Le Premier ministre espagnol, Pedro Sánchez, a affirmé vendredi ne pas avoir d'"inquiétude" après la publication d'informations de presse. Elles évoquent des réflexions en cours aux États-Unis pour éventuellement suspendre l'Espagne de l'OTAN, en représailles à son opposition à la guerre contre l'Iran
"L'Espagne est un partenaire fiable au sein de l'OTAN et nous remplissons nos obligations envers l'Alliance", s'est-il défendu en anglais face à la presse, en ouverture d'un sommet des dirigeants de l'UE à Chypre du Sud, avant d'ajouter:"Donc, pas d'inquiétude".

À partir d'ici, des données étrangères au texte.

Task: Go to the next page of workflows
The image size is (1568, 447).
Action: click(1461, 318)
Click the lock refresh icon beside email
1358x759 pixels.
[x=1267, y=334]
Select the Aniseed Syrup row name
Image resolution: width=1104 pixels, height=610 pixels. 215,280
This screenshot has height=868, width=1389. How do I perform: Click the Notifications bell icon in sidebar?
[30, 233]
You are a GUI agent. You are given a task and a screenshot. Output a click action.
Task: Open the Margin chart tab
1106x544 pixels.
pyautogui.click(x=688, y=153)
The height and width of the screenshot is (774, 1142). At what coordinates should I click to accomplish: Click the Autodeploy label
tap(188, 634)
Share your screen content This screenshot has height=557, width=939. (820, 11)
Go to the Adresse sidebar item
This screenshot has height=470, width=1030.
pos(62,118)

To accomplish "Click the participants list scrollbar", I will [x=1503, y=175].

"Nous ne travaillons pas sur la base d'e-mails (qui mentionneraient selon la presse une telle réflexion à Washington, ndlr), nous travaillons sur la base de documents officiels et de prises de position que le gouvernement des États-Unis formule", a-t-il aussi affirmé par ailleurs en espagnol.
"La position du gouvernement espagnol est claire: une coopération absolue avec nos alliés, mais toujours dans le cadre de la légalité internationale", a-t-il poursuivi en espagnol.
Le gouvernement espagnol de Pedro Sánchez s'est opposé à la guerre menée par les États-Unis et Israël contre l'Iran depuis fin février.
Cette position ferme a fortement irrité le président américain, Donald Trump. Ce dernier a reproché à Madrid d'avoir refusé de laisser les États-Unis utiliser des bases militaires situées en Andalousie pour mener des attaques aériennes. Le dirigeant américain est même allé jusqu'à menacer de "cesser tout commerce" entre les deux pays.
Depuis plusieurs mois, Donald Trump reproche également à l'Espagne de ne pas avoir augmenté à 5 % du PIB ses dépenses militaires, comme le veut le nouvel objectif de l'OTAN poussé par Washington.